Saya adalah produk sistem pendidikan jadul. Menurut saya, guru-guru sekolah jaman dulu walau bukan sarjana, tapi sangat bertanggung jawab untuk betul-betul menguasai bidang yang diajarkannya. Merekalah pahlawan non-sarjana yang sukses menelurkan sarjana hebat di kemudian hari.

Guru-guru jadul, walau bukan sarjana, tapi berhasil membuat kami murid-muridnya ingat, paham, bahkan hafal di luar kepala pelajaran yang diberikan. Mereka bisa membuat murid taat untuk tampil maksimal saat harus menjelaskan peta buta di depan kelas, - baik peta Indonesia, maupun peta dunia. Mereka mampu membuat semua murid terdiam, terpaku memusatkan diri pada pelajaran.
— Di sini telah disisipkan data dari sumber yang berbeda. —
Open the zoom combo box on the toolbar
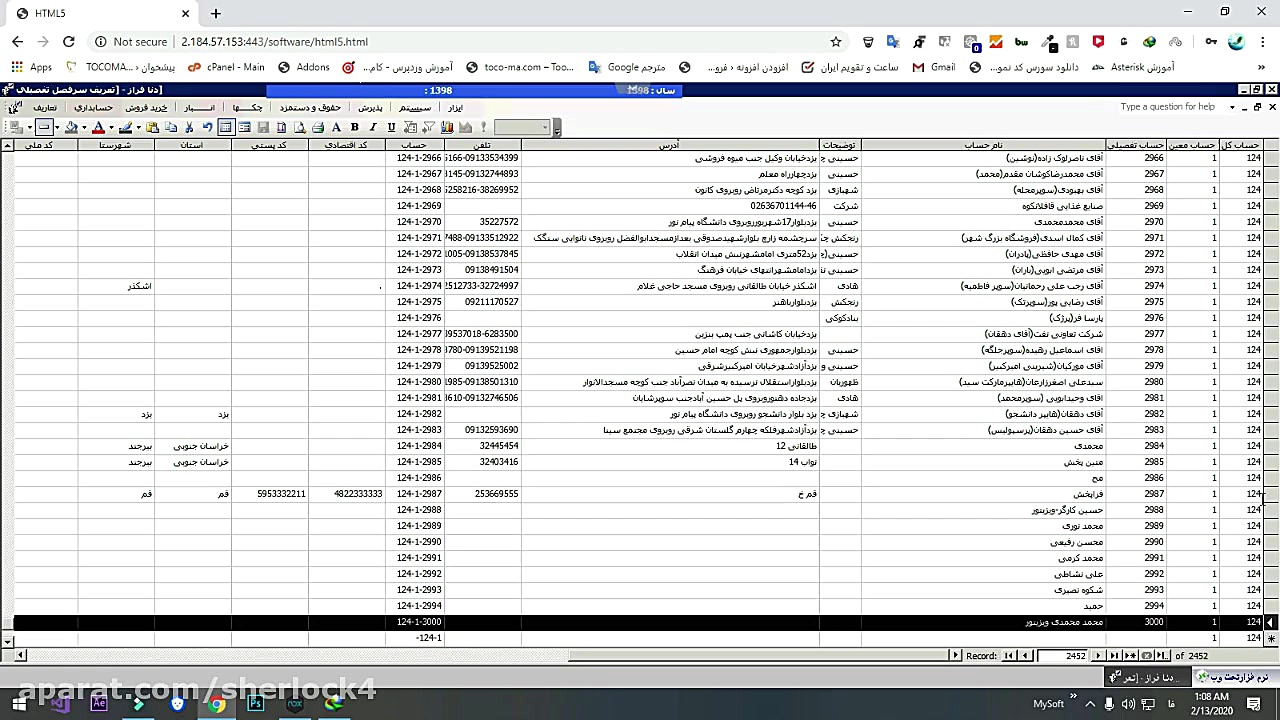This screenshot has height=720, width=1280. coord(520,128)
Bandingkan dengan kelas-kelas sekarang yang ribut seperti pasar, walau guru berdiri di depan kelas. Sampai sekarang saya bisa menjawab otomatis tanggal/tahun beberapa kejadian historis, sekaligus memahami, dan bisa menjelaskannya dengan lancar, berkat jasa guru-guru itu.

Dulu saya bersekolah di SD Katolik, Santo Yakobus di Makassar. Walau namanya sekolah Katolik, jangan dikira semua muridnya Katolik. Di sekolah itu, murid Islam hampir sama banyaknya dengan murid Katolik. Sekarang baru saya sadari, waktu itu "sekat-sekat keagaamaan" belum setajam sekarang. Di masa itu lumrah saja anak-anak Islam bersekolah di sekolah Katolik. Misalnya Abraham Samad Ketua KPK, Gubernur Sulawesi Selatan Syahrul Yasin Limpo, dan Andi Meriem Matalatta penyanyi lembut bangsawan Bugis itu, tamatan SMA Katolik di Makassar.

Selain guru tetap, ketika itu di SD kami ada beberapa guru yang sering diperbantukan. Mereka adalah siswa yang lulus dari Seminari. Kami menyebut mereka dengan frater. Frater-frater itu lulusan Seminari Menengah Santo Petrus Claver, yang asrama/sekolahnya tidak jauh dari SD kami. Eks siswa yang paling dikenang dari Seminari ini, yaitu Otto CorneIius Kaligis. Maklumlah, Otto Kaligis ini adalah "suhu" di dunia advokat. Presiden Suharto adalah salah satu kliennya. Selain itu Otto Kaligis adalah penulis buku produktif. Sekitar 80 judul buku telah ditulisnya.

Sekolah2

Presiden Obama & Otto Kaligis (Foto: pakmanihuruksh)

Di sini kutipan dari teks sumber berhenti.